Merseyside elected its first metro mayor in May. Steve Rotheram will now enjoy powers to integrate healthcare, housing, transportation and education among the area’s local councils. But he is taking office in a turbulent period which has seen the UK engulfed in the fallout from the 2008 economic crash, a migration crisis and last but not least, Brexit.
As a Liverpudlian and historian, I hope that our new metro mayor will take note of the lessons of history. One example I encourage him to consider is Liverpool during the American Revolutionary era (1763-1783). If Mayor Rotheram learns these lessons, then he may well succeed in his new post.
Granted, there are considerable differences between the late 18th century and the early 21st century. During the Georgian period, Liverpool had socio-economic ties to Britain’s emerging empire in the Americas, Africa and Asia.
Consequently, Liverpool was often termed the “second city of empire” and its status as a port town ensured that there were sizeable opportunities for labour in the docking and shipping sectors. Equally, through a series of canals and turnpikes, Georgian Liverpool enjoyed ties to its industrialising hinterland, which was famed for processing Cheshire Salt and using Lancastrian coal for manufacturing purposes. In contrast, there is considerably less demand for manual labour on Merseyside’s docks in 2017 thanks to containerisation (freight transport) and mechanisation.
But there is at least one thing that both periods have in common – they were eras of great change. During the 1760s and 1770s, Britain and its American colonies clashed over politics and economic policy, which resulted in the bloody War of Independence. By 1783, London was forced to acknowledge the break-up of its North American empire and the birth of the United States. In 2017, the British government is taking steps that will see Britain formally end its 40-year membership of the EEC/EU. Brexit was prompted by a national referendum in 2016, in which 51.9% of the British electorate voted to leave the EU.
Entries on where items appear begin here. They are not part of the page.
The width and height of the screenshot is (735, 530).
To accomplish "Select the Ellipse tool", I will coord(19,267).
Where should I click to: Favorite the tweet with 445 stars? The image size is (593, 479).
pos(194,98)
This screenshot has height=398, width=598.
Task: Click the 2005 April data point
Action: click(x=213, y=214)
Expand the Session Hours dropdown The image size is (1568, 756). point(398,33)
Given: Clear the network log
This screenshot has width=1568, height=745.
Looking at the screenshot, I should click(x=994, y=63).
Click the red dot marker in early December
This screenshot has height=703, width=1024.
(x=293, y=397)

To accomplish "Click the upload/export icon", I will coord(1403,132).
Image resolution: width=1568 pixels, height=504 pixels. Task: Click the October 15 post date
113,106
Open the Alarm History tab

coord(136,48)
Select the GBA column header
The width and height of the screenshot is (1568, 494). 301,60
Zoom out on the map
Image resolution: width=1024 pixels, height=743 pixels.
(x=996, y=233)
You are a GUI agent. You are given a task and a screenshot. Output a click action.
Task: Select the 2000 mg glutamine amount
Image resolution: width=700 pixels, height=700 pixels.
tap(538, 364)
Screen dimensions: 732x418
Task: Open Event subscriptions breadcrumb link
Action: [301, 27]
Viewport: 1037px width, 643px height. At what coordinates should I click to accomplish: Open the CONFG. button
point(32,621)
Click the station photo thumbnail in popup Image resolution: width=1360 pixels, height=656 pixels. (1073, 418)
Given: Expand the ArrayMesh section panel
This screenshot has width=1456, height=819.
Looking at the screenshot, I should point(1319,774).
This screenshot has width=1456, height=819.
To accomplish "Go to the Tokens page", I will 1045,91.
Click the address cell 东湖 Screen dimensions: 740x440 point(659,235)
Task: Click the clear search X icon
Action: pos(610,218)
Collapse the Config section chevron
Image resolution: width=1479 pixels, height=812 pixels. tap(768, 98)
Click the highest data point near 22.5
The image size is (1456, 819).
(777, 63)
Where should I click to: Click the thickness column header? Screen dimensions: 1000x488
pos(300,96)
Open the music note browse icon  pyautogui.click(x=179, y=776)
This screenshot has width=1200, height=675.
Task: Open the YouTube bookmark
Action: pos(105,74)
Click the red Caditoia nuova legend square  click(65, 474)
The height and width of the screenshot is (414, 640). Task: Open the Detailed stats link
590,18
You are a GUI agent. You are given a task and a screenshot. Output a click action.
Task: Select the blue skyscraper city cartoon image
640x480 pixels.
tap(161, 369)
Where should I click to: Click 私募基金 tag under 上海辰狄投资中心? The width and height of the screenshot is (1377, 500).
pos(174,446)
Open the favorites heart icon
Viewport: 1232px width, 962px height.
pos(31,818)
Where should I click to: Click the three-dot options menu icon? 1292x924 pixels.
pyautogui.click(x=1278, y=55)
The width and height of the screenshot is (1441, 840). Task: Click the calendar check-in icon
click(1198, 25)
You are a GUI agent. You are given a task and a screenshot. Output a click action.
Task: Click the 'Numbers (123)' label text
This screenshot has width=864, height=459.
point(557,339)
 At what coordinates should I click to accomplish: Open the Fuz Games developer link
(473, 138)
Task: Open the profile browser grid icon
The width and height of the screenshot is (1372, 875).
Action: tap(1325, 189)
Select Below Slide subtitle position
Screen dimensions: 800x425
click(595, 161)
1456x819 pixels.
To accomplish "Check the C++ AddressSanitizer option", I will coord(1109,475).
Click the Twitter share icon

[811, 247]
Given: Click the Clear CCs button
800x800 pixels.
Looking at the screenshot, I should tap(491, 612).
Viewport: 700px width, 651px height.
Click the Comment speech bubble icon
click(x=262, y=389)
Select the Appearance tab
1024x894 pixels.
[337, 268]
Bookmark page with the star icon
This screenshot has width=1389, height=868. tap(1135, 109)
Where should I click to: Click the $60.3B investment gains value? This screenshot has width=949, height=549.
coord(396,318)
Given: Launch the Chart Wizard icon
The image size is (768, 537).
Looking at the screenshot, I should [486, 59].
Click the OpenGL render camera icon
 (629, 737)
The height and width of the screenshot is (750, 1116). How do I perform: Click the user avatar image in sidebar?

There are other parallels between the American Revolutionary period and Brexit. Back in the early-1780s, it was feared that the loss of America would weaken Britain’s “Great Power” status and encourage further separatist movements within the empire – notably the West Indies and Ireland.
Today, many of these issues are still relevant. As a result of Brexit, the Scottish government is calling for a second independence referendum from the UK. There is also renewed debate over Britain’s position in the world. On the one hand, those who wanted to remain in the EU argue that Brexit will diminish British influence in Europe and beyond. In contrast, the Leave camp stress that if Britain withdraws from the EU then the UK will be free to trade with the whole world and take advantage of new opportunities.
Networking and more networking
In such circumstances, how did the 18th-century Liverpool lobby (comprised of local MPs, councillors, mayors, merchants and landed gentry) respond to the challenges of the American Revolution? And are there any lessons for the new metro mayor to take note of in Brexit Britain? In short, yes.
During the 1770s and 1780s, Sir William Meredith (one of Liverpool’s MPs) was frequently at loggerheads with local councillors. The latter regarded their representative in Westminster as untrustworthy and hence tried to unseat Meredith at the polls. This created a divided team, and arguably yielded few positive results. Hence, for a lobby to be effective it must be unified. This is a basic lesson that the new metro mayor needs to heed, as he interacts with incumbent MPs, councillors, businesses and other mayors in the UK.
In the 18th century, the provincial towns of Liverpool and Bristol were also commercial rivals so both locations competed for political influence. Imagine what might have been achieved if they had worked more closely together? For a lobby to succeed, it requires friends in several locations. The Liverpool metro mayor should establish partnerships with political and business interests throughout the UK.
Georgian Liverpool’s lobby realised that in order to get its message across it had to establish effective networks at the seat of power in London and avoid alienating potential allies in the capital. Not only was Meredith disliked by some of his constituents but he was also distrusted by his parliamentary colleagues, too. Critics charged that Meredith shifted political positions far too easily.
Meredith’s political emasculation no doubt contributed towards his decision not to seek reelection in 1780. For Rotheram to succeed, he will have to collaborate with Whitehall and not make outlandish proposals that could alienate the good will of central government.
One final thought: we historians may debate how effective the Liverpool lobby was in the aftermath of the American Revolution. But today and tomorrow, it will be the Merseyside electorate that decides Mayor Rotheram’s future. Should they be satisfied with his performance, Mr Rotheram may be reelected in 2020. If, however, the public are displeased, either they will elect a new metro mayor or the post itself will be called into question.